Также во владении вышеназванной американской предпринимательской семьи находилась телекомпания, которой Малькольм Маккейн дал первое интервью после ухода из «Фонтанелли энтерпрайзис». На эту тему он распространялся весьма пространно. Нет, его ни в коем случае не уволили, подчеркнул он в ответ на соответствующий вопрос; нет, он, достаточно настрадавшись от эскапад Джона Фонтанелли, последней каплей в череде которых стало подстроенное похищение в Мехико, не видел для себя иного выхода, кроме отставки.
– Представьте себе, вас похитили, – потребовал он от журналистки, – и если вам удалось освободиться, что вы станете делать? Наверняка пойдете в полицию, правда? Так поступил бы каждый. Но не Джон Фонтанелли. Он бесследно исчезает и словно чудом возникает, в целости и сохранности, на расстоянии шести тысяч миль от того места, где его похитили, в Лондоне. Вы считаете это нормальным?
Конечно, бравшая интервью журналистка не сочла это нормальным.
Он, страстно продолжал Маккейн, всеми силами пытался создать стабильное предприятие, где даже во времена глобализации миллионы людей получили надежные рабочие места.

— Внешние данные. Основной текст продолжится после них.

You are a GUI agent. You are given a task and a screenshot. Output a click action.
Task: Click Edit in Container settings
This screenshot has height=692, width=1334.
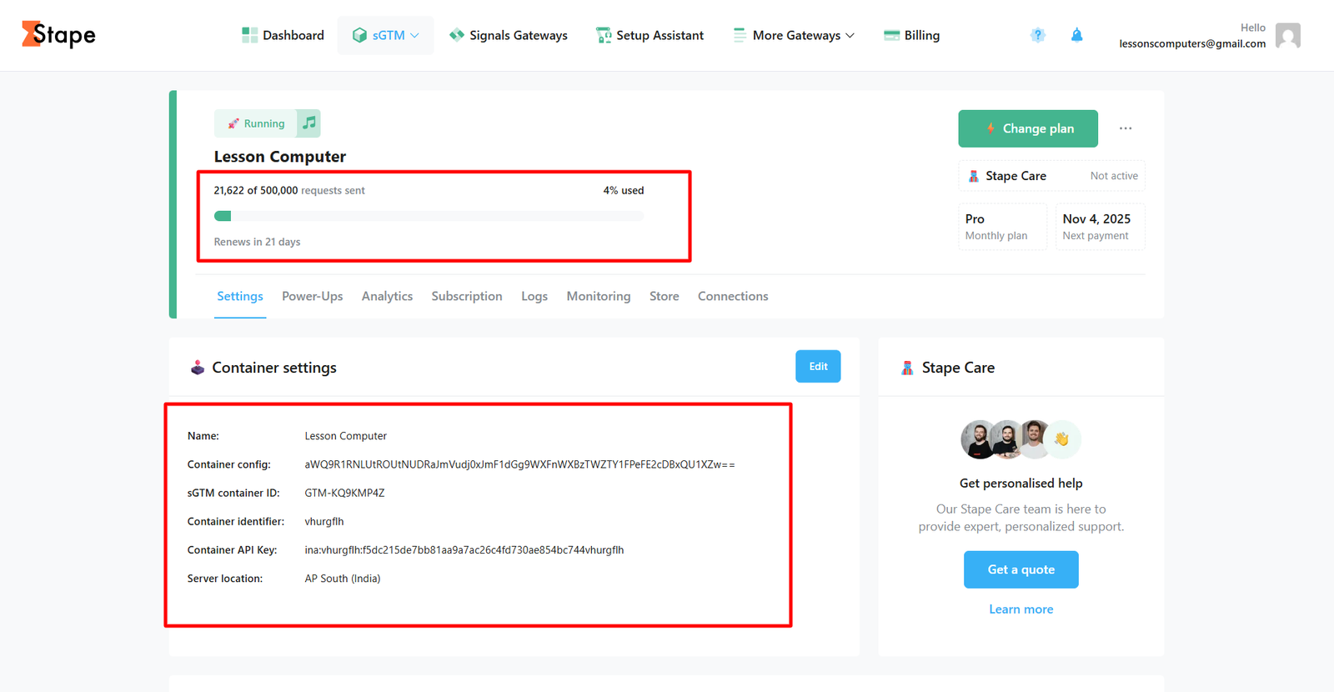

– Фонтанелли думает, что справится с этим сам, – продолжал он. – Но он руководит концерном не более двух месяцев, а у него уже кризис по всем фронтам. Больно смотреть на это, – с горечью добавил он. Потом подробно описал кризис империи Фонтанелли, настолько подробно, что мог бы с равным успехом признаться, что у него в концерне есть свои информаторы.

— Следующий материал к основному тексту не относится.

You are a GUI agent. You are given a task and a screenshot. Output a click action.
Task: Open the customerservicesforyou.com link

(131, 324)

– Каков ваш прогноз? – спросила журналистка. – Все эти рабочие места в опасности?
Маккейн серьезно кивнул.
– В огромной.
После этого интервью Джон вынужден был выключить телевизор. Дал указание секретариату не мешать ему в течение ближайшего часа, затем подошел к окну, чтобы целый час смотреть на сильную метель над лондонским Сити и спрашивать себя, что, черт побери, началась за игра.
Мелкий снег с дождем стучал в высокие окна, город за окнами расплывался за черно-белыми пятнами. Секретарша подала кофе с выпечкой, но лорд Питер Роберн до сих пор не притронулся к ним. Экономический журналист, которому нравилось носить вместо делового костюма толстый белый свитер ирландской вязки, темно-зеленые кордовые брюки и стоптанные сапоги, сидел, уютно устроившись в кресле, и внимательно слушал, что говорил ему Джон о цели приглашения.
– Я, к слову, со времен памятного ужина в вашем замке ждал этого момента, – сказал он и скрестил руки. – Честно говоря, тогда я думал, что достаточно сильно заинтересовал вас, но… ну что ж. – Он на миг поднял руки и снова уронил их на колени. – Итак, вы хотите знать, как еще можно спасти человечество.
Джон сдержанно кивнул.
– Можно сказать и так.
– Прекрасно. – Мимолетная улыбка. – Что ж, первый шаг очень прост: отмените подоходный налог.
На какой-то миг Джону показалось, что он наблюдает за всем со стороны, из какого-то другого места.
– Вы шутите, правда?
– Заверяю вас, это совершенно серьезно.
Наморщив лоб, он посмотрел на журналиста.